**OBJECTIVE:**
Reproduce each of the rows below verbatim, line by line, with no omissions or changes.

**ITEMS:**
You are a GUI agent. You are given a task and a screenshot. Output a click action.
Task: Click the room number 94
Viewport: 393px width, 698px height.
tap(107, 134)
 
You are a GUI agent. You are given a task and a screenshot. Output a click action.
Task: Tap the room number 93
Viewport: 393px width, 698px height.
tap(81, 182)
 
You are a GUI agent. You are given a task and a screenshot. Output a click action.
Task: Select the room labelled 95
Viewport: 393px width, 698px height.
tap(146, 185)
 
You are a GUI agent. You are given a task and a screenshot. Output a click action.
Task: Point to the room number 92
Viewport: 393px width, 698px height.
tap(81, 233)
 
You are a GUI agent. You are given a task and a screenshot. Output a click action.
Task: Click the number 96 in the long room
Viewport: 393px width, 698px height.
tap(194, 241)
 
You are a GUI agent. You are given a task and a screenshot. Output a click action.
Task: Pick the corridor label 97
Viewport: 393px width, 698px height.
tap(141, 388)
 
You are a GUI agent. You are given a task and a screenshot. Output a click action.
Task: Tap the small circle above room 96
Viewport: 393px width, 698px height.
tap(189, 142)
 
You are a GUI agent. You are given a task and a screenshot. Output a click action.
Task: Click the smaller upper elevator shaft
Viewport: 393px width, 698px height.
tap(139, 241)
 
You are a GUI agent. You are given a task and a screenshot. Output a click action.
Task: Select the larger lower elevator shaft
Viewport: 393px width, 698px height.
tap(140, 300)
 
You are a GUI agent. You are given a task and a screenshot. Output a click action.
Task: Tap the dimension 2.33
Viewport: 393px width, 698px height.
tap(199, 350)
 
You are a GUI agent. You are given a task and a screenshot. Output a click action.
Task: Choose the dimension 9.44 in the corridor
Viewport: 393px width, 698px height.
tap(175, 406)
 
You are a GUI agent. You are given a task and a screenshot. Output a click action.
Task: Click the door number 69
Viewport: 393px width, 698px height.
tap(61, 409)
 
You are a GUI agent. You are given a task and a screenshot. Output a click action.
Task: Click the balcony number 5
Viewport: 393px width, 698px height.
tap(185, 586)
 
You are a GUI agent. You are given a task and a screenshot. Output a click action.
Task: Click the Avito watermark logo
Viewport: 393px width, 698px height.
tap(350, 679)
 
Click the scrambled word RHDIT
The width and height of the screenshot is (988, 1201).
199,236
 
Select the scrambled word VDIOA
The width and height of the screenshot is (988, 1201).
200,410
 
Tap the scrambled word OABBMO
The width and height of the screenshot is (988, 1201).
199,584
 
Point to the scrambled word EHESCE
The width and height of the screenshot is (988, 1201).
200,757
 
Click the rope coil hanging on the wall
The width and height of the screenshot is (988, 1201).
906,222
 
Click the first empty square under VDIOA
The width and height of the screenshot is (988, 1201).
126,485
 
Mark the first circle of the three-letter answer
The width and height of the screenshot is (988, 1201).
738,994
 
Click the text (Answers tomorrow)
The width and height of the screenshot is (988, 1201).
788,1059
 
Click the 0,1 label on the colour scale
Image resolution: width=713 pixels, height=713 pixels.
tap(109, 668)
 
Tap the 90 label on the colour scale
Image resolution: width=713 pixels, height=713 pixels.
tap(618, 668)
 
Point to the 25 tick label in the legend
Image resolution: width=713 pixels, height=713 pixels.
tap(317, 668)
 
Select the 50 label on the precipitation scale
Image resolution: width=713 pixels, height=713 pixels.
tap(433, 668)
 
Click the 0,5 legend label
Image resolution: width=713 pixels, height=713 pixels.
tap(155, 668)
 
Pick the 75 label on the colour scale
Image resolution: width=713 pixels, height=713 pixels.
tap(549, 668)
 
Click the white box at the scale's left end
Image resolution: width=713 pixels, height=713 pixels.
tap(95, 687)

**THE OUTPUT:**
You are a GUI agent. You are given a task and a screenshot. Output a click action.
Task: Click the room number 94
Viewport: 393px width, 698px height.
tap(107, 134)
 
You are a GUI agent. You are given a task and a screenshot. Output a click action.
Task: Tap the room number 93
Viewport: 393px width, 698px height.
tap(81, 182)
 
You are a GUI agent. You are given a task and a screenshot. Output a click action.
Task: Select the room labelled 95
Viewport: 393px width, 698px height.
tap(146, 185)
 
You are a GUI agent. You are given a task and a screenshot. Output a click action.
Task: Point to the room number 92
Viewport: 393px width, 698px height.
tap(81, 233)
 
You are a GUI agent. You are given a task and a screenshot. Output a click action.
Task: Click the number 96 in the long room
Viewport: 393px width, 698px height.
tap(194, 241)
 
You are a GUI agent. You are given a task and a screenshot. Output a click action.
Task: Pick the corridor label 97
Viewport: 393px width, 698px height.
tap(141, 388)
 
You are a GUI agent. You are given a task and a screenshot. Output a click action.
Task: Tap the small circle above room 96
Viewport: 393px width, 698px height.
tap(189, 142)
 
You are a GUI agent. You are given a task and a screenshot. Output a click action.
Task: Click the smaller upper elevator shaft
Viewport: 393px width, 698px height.
tap(139, 241)
 
You are a GUI agent. You are given a task and a screenshot. Output a click action.
Task: Select the larger lower elevator shaft
Viewport: 393px width, 698px height.
tap(140, 300)
 
You are a GUI agent. You are given a task and a screenshot. Output a click action.
Task: Tap the dimension 2.33
Viewport: 393px width, 698px height.
tap(199, 350)
 
You are a GUI agent. You are given a task and a screenshot. Output a click action.
Task: Choose the dimension 9.44 in the corridor
Viewport: 393px width, 698px height.
tap(175, 406)
 
You are a GUI agent. You are given a task and a screenshot. Output a click action.
Task: Click the door number 69
Viewport: 393px width, 698px height.
tap(61, 409)
 
You are a GUI agent. You are given a task and a screenshot. Output a click action.
Task: Click the balcony number 5
Viewport: 393px width, 698px height.
tap(185, 586)
 
You are a GUI agent. You are given a task and a screenshot. Output a click action.
Task: Click the Avito watermark logo
Viewport: 393px width, 698px height.
tap(350, 679)
 
Click the scrambled word RHDIT
The width and height of the screenshot is (988, 1201).
199,236
 
Select the scrambled word VDIOA
The width and height of the screenshot is (988, 1201).
200,410
 
Tap the scrambled word OABBMO
The width and height of the screenshot is (988, 1201).
199,584
 
Point to the scrambled word EHESCE
The width and height of the screenshot is (988, 1201).
200,757
 
Click the rope coil hanging on the wall
The width and height of the screenshot is (988, 1201).
906,222
 
Click the first empty square under VDIOA
The width and height of the screenshot is (988, 1201).
126,485
 
Mark the first circle of the three-letter answer
The width and height of the screenshot is (988, 1201).
738,994
 
Click the text (Answers tomorrow)
The width and height of the screenshot is (988, 1201).
788,1059
 
Click the 0,1 label on the colour scale
Image resolution: width=713 pixels, height=713 pixels.
tap(109, 668)
 
Tap the 90 label on the colour scale
Image resolution: width=713 pixels, height=713 pixels.
tap(618, 668)
 
Point to the 25 tick label in the legend
Image resolution: width=713 pixels, height=713 pixels.
tap(317, 668)
 
Select the 50 label on the precipitation scale
Image resolution: width=713 pixels, height=713 pixels.
tap(433, 668)
 
Click the 0,5 legend label
Image resolution: width=713 pixels, height=713 pixels.
tap(155, 668)
 
Pick the 75 label on the colour scale
Image resolution: width=713 pixels, height=713 pixels.
tap(549, 668)
 
Click the white box at the scale's left end
Image resolution: width=713 pixels, height=713 pixels.
tap(95, 687)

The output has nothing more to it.